**WORK REQUEST**.
Please set down word for word every line from the one holding "This screenshot has height=1050, width=1634." to the end of the data below, both included.

**Stored items**.
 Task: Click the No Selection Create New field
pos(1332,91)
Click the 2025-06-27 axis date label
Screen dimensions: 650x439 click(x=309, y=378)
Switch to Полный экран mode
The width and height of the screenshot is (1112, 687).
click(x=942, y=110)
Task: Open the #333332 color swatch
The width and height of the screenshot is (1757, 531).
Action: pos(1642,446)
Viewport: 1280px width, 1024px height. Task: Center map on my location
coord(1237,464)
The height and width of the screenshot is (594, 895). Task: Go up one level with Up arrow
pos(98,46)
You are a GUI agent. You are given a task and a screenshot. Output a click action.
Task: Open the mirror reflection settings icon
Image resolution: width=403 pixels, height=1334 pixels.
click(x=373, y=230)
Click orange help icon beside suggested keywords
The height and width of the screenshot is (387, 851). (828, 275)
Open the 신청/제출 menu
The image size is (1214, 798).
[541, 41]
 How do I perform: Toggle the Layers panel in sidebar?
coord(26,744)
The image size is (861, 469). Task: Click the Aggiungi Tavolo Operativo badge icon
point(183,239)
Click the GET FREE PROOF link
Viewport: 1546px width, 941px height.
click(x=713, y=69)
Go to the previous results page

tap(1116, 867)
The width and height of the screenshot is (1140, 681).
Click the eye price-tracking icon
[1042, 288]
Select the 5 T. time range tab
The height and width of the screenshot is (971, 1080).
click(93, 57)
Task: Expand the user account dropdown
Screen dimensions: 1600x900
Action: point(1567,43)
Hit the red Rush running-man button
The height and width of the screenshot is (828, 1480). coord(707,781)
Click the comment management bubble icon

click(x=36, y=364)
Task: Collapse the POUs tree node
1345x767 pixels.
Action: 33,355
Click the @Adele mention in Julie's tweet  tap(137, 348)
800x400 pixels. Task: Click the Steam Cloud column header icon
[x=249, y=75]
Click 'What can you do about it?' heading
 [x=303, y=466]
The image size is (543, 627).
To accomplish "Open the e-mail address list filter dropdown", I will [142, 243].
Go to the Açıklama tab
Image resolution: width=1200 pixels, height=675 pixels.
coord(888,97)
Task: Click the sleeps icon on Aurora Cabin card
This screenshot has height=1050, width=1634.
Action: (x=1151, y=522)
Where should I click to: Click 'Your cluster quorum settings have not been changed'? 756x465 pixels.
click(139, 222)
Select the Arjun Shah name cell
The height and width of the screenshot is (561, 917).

**ANSWER TO THIS PROBLEM**.
This screenshot has height=1050, width=1634.
Action: (x=1151, y=522)
Where should I click to: Click 'Your cluster quorum settings have not been changed'? 756x465 pixels.
click(139, 222)
Select the Arjun Shah name cell
The height and width of the screenshot is (561, 917).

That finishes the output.